THE BREAKFAST CROWD has cleared out, and only the regulars remain at Nate ’n’ Al’s. There is the ring of silverware in the kitchen and the sound of laughter in back, where the boys are still talking about Brooklyn. Dishes are scattered across the table. Here and there a scrap of bagel or a strip of lox catches the sun. Grease pools at the edges of plates. The waitress, Kaye, has come twice to clear the table and has twice been waved away. “Get outta here,” says Asher, holding up a hand. No one will admit the meal is over. Herbie is still picking, coming up with strange food combinations. For Herbie, any collection of plates is a buffet.
“What the hell,” says Larry. “French toast and white fish?”
“It mixes in the stomach,” says Herbie. “Mind over matter.”
Asher undoes a button in his pants, and Larry is already talking about lunch. Sid asks for the check. “Okay,” he says, standing. “Let’s break outta this joint.”

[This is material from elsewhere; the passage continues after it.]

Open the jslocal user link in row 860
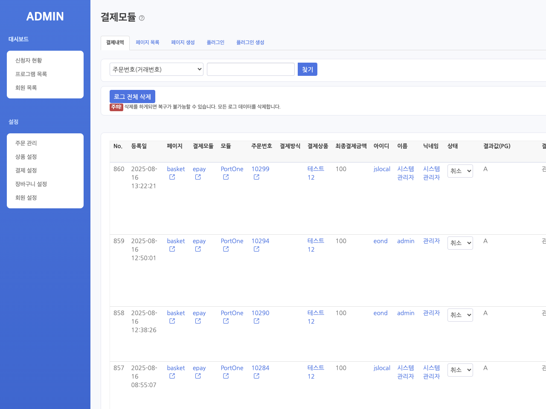The image size is (546, 409). (382, 169)
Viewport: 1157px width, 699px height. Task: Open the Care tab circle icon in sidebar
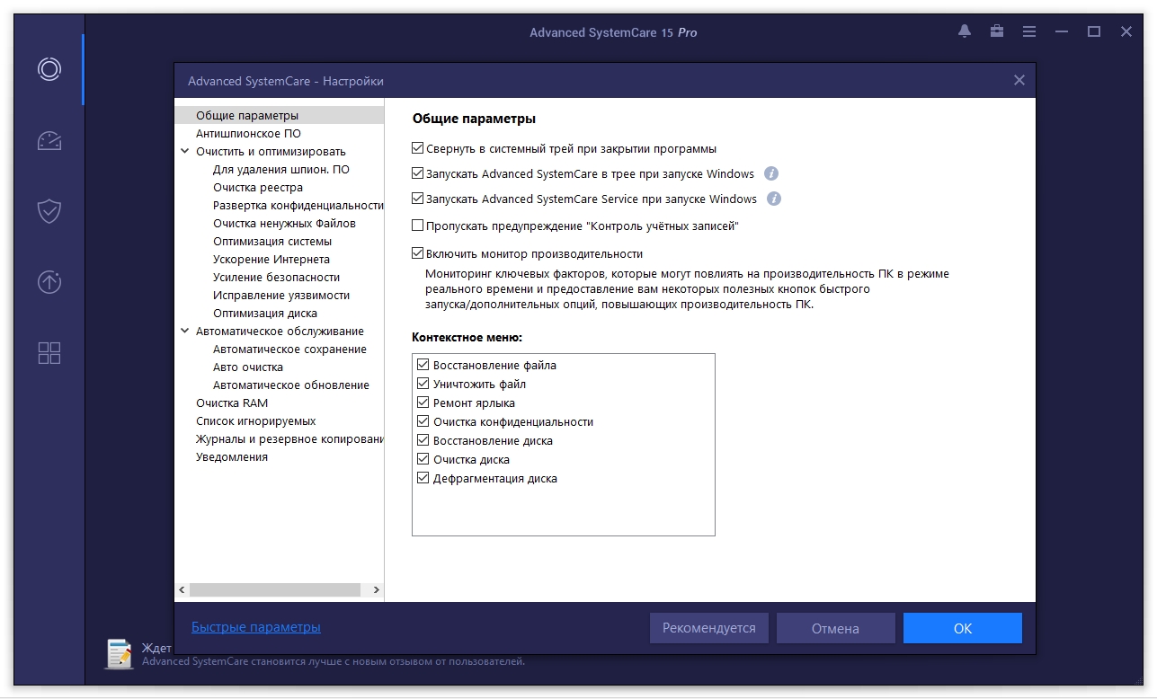[x=49, y=69]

The men walk slowly toward the register, knuckles dragging on tabletops. Eyes follow them through the room. Each man grabs a toothpick. On the street they are men with toothpick mouths, patting their bellies. They have come to prize comfort and all day long walk around like Mafia dons, in bright-colored sweatsuits. At night they go to dinner in silky Hawaiian shirts decorated with fish or race cars or flowers. It’s as if they passed right from the short pants of their youth, to the uniforms of their young adulthood, to three-thousand-dollar, made-for-me-special-in-Hong-Kong suits, straight out to John Gotti at the Ravenite Club—the comfort-all-the-time look you get only with a truly tacky sweatsuit. They look up Beverly Drive to Wilshire, cars streaming by, all those suckers off to work. Ahead of them lie at least ten more good years, meals, vacations, sprees. They are like the gangsters had the gangsters done like Lepke said and stayed out of town. The story of their lives is, after all, an expatriate story, men who have settled far from home, who talk of the past because the past tells them who they are. Just before everyone goes their separate ways, Sid smiles and says, “Same time tomorrow. Last one through the door, pays.”